### Records excerpted from a collection
====

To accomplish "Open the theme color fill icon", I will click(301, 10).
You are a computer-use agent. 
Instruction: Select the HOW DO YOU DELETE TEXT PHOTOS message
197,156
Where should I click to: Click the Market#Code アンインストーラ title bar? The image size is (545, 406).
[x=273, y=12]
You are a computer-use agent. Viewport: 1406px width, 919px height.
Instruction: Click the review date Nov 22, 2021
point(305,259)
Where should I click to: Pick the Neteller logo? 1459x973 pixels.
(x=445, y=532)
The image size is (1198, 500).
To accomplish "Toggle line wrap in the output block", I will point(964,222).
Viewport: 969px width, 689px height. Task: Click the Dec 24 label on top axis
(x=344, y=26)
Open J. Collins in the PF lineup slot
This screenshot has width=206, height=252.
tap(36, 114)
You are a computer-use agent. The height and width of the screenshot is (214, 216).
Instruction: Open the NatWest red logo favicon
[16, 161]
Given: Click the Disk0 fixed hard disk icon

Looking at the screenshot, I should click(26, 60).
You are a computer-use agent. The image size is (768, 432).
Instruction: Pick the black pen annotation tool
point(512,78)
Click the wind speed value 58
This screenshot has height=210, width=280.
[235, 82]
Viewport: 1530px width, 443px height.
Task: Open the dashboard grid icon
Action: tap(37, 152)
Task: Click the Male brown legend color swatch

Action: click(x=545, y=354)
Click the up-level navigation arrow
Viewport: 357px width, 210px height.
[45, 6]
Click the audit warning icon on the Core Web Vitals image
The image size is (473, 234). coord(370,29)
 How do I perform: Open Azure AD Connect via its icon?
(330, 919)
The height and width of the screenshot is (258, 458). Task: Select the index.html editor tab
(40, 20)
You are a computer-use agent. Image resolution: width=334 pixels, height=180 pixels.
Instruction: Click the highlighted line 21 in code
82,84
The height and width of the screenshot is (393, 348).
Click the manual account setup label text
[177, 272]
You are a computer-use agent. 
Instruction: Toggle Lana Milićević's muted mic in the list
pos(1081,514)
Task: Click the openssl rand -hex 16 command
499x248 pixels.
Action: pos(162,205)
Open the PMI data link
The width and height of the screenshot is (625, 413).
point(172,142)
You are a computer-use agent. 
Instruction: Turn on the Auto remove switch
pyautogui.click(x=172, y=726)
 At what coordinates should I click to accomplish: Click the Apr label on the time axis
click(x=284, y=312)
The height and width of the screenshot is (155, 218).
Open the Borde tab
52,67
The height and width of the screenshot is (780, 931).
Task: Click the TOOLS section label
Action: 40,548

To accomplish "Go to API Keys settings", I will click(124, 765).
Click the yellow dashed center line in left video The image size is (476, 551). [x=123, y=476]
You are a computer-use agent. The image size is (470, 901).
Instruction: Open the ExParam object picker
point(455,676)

====

### Exercise
Rewrite every one of the entries above as a JSON list of strings, with one string per line and blank lines left out.

### Result for this task
[
  "To accomplish \"Open the theme color fill icon\", I will click(301, 10).",
  "You are a computer-use agent. ",
  "Instruction: Select the HOW DO YOU DELETE TEXT PHOTOS message",
  "197,156",
  "Where should I click to: Click the Market#Code アンインストーラ title bar? The image size is (545, 406).",
  "[x=273, y=12]",
  "You are a computer-use agent. Viewport: 1406px width, 919px height.",
  "Instruction: Click the review date Nov 22, 2021",
  "point(305,259)",
  "Where should I click to: Pick the Neteller logo? 1459x973 pixels.",
  "(x=445, y=532)",
  "The image size is (1198, 500).",
  "To accomplish \"Toggle line wrap in the output block\", I will point(964,222).",
  "Viewport: 969px width, 689px height. Task: Click the Dec 24 label on top axis",
  "(x=344, y=26)",
  "Open J. Collins in the PF lineup slot",
  "This screenshot has width=206, height=252.",
  "tap(36, 114)",
  "You are a computer-use agent. The height and width of the screenshot is (214, 216).",
  "Instruction: Open the NatWest red logo favicon",
  "[16, 161]",
  "Given: Click the Disk0 fixed hard disk icon",
  "Looking at the screenshot, I should click(26, 60).",
  "You are a computer-use agent. The image size is (768, 432).",
  "Instruction: Pick the black pen annotation tool",
  "point(512,78)",
  "Click the wind speed value 58",
  "This screenshot has height=210, width=280.",
  "[235, 82]",
  "Viewport: 1530px width, 443px height.",
  "Task: Open the dashboard grid icon",
  "Action: tap(37, 152)",
  "Task: Click the Male brown legend color swatch",
  "Action: click(x=545, y=354)",
  "Click the up-level navigation arrow",
  "Viewport: 357px width, 210px height.",
  "[45, 6]",
  "Click the audit warning icon on the Core Web Vitals image",
  "The image size is (473, 234). coord(370,29)",
  " How do I perform: Open Azure AD Connect via its icon?",
  "(330, 919)",
  "The height and width of the screenshot is (258, 458). Task: Select the index.html editor tab",
  "(40, 20)",
  "You are a computer-use agent. Image resolution: width=334 pixels, height=180 pixels.",
  "Instruction: Click the highlighted line 21 in code",
  "82,84",
  "The height and width of the screenshot is (393, 348).",
  "Click the manual account setup label text",
  "[177, 272]",
  "You are a computer-use agent. ",
  "Instruction: Toggle Lana Milićević's muted mic in the list",
  "pos(1081,514)",
  "Task: Click the openssl rand -hex 16 command",
  "499x248 pixels.",
  "Action: pos(162,205)",
  "Open the PMI data link",
  "The width and height of the screenshot is (625, 413).",
  "point(172,142)",
  "You are a computer-use agent. ",
  "Instruction: Turn on the Auto remove switch",
  "pyautogui.click(x=172, y=726)",
  " At what coordinates should I click to accomplish: Click the Apr label on the time axis",
  "click(x=284, y=312)",
  "The height and width of the screenshot is (155, 218).",
  "Open the Borde tab",
  "52,67",
  "The height and width of the screenshot is (780, 931).",
  "Task: Click the TOOLS section label",
  "Action: 40,548",
  "To accomplish \"Go to API Keys settings\", I will click(124, 765).",
  "Click the yellow dashed center line in left video The image size is (476, 551). [x=123, y=476]",
  "You are a computer-use agent. The image size is (470, 901).",
  "Instruction: Open the ExParam object picker",
  "point(455,676)"
]